Takes More Than Religion

Dr. Warren W. Wiersbe | July 10, 1977

Selected highlights from this sermon

Do you realize that it is harder to follow the Sermon on the Mount than it is to obey the Ten Commandments? As Pastor Wiersbe explains, the Ten Commandments deal with outward actions while the Sermon on the Mount addresses a person’s inward attitude and motive for what they do.

Is your inward motive to glorify God and seek His righteousness? Or are you like the Pharisees, concerned with external appearances?

Transcripts for Dr. Wiersbe's sermons are forthcoming.

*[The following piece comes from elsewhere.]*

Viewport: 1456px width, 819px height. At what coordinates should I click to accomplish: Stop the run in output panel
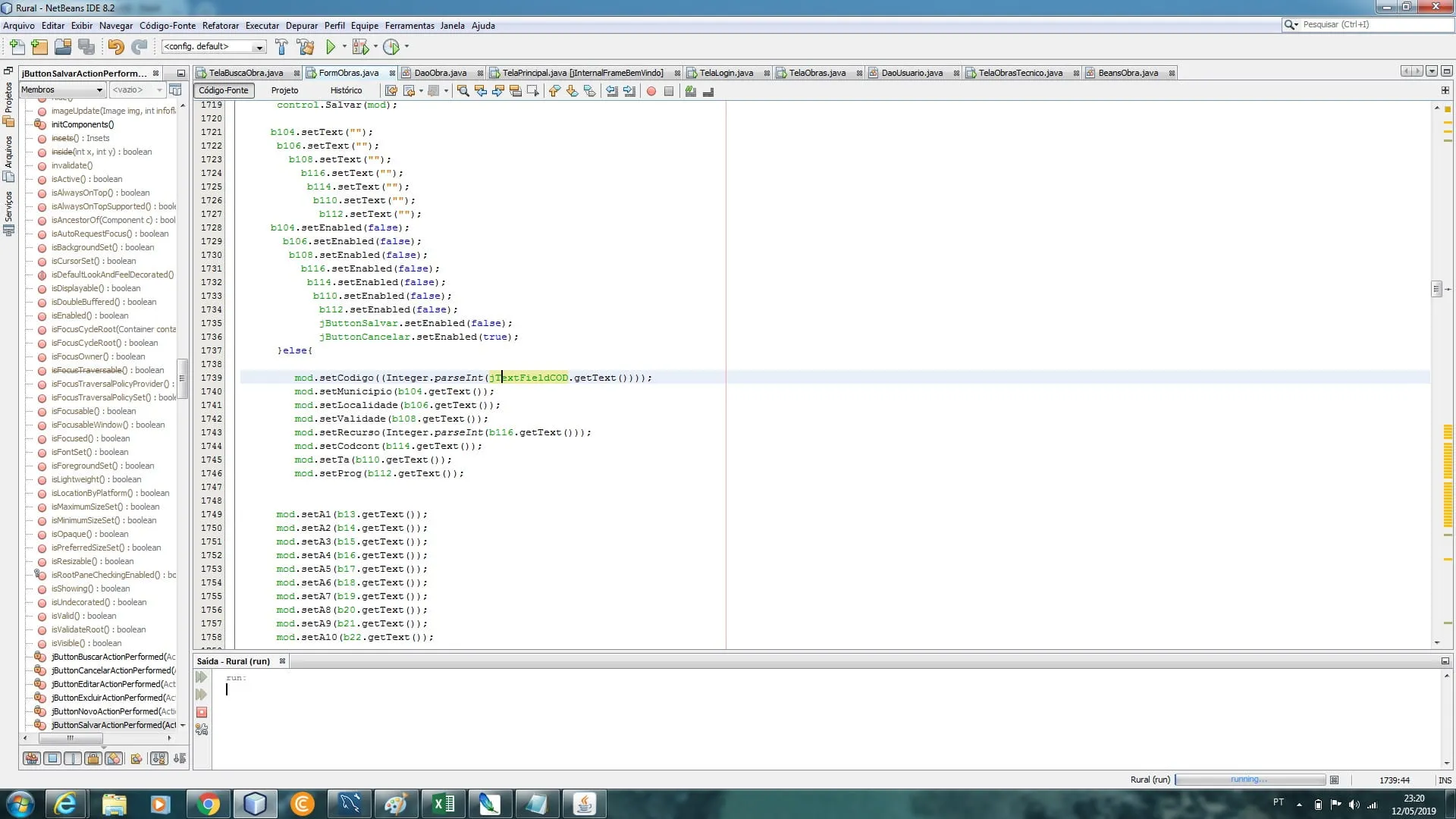[x=202, y=712]
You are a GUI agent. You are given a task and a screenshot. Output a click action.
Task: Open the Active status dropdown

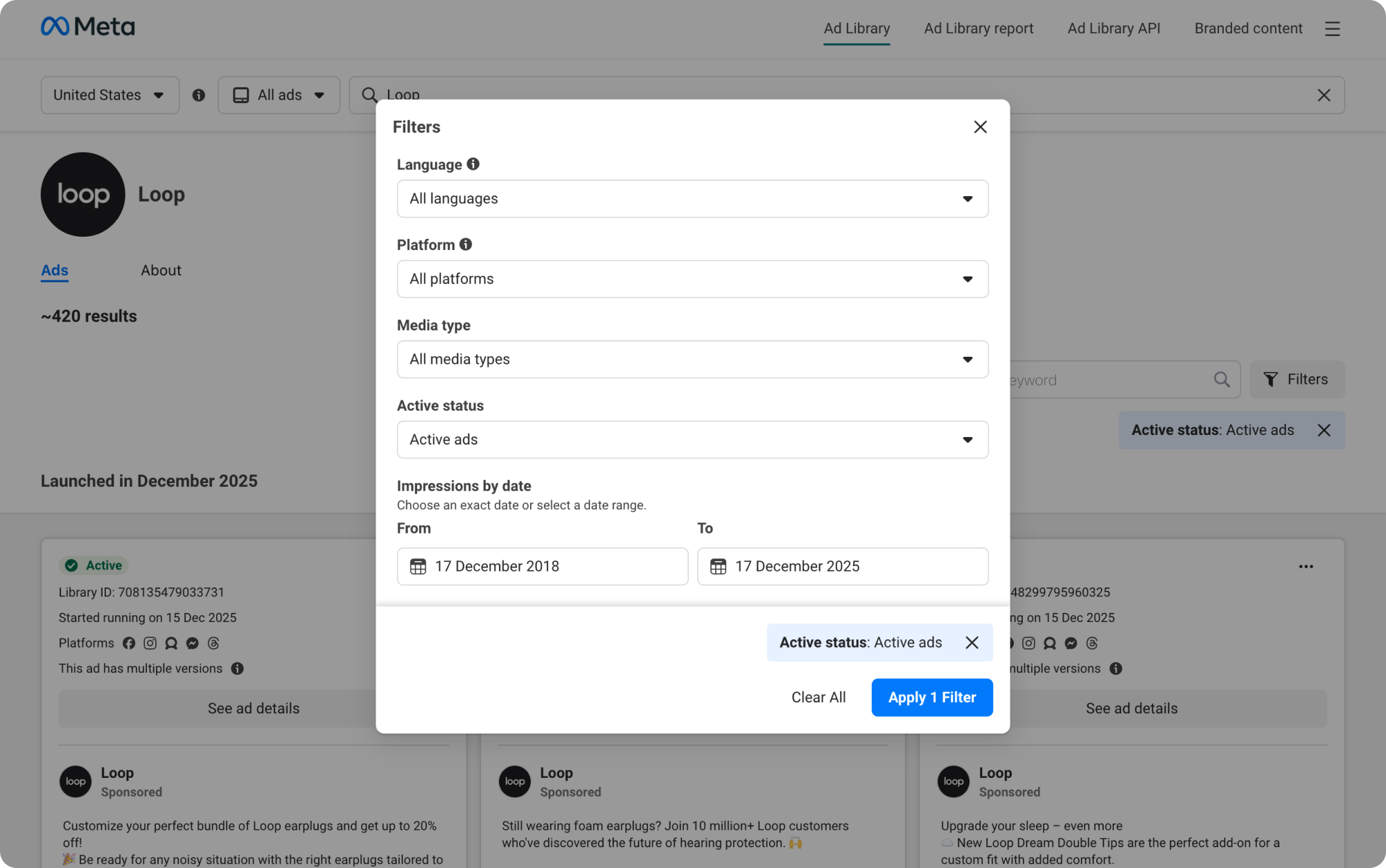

Below is an outline of his message.

God is looking for righteousness, and God is providing righteousness.

Jesus did not come to destroy past teaching but to fulfill it.

In the Sermon on the Mount Jesus takes the moral law and applies it to today.

It is much harder to follow the Sermon on the Mount than the Ten Commandments.

The Ten Commandments deal with outward actions, while the Sermon on the Mount addresses inward attitudes and motives.

How often do you think about the righteous demands of our holy God?

If we are going to get in or grow in the kingdom of God, we need righteousness.

Three relationships to the moral law of God:

  • Jesus fulfilled the law.
    • Jesus spoke with authority.
    • He exposes the true meaning of the law.
    • He fulfilled the law by His life, death, resurrection, and teaching.
  • Pharisees destroyed the law.
    • If all we do as a church is preserve the doctrines of the church and don’t invest them, we destroy them.
    • They replaced the law with traditions.
    • The Pharisees had an external righteousness, but Jesus gives an internal righteousness.
    • Theirs was a righteousness of self-effort, but Jesus gives righteousness as a gift.
  • We must do it and teach it.
    • We can’t follow the law on our own.
    • When we admit that we can’t do it, God can come in and do it for us.

Whose righteousness do you depend on?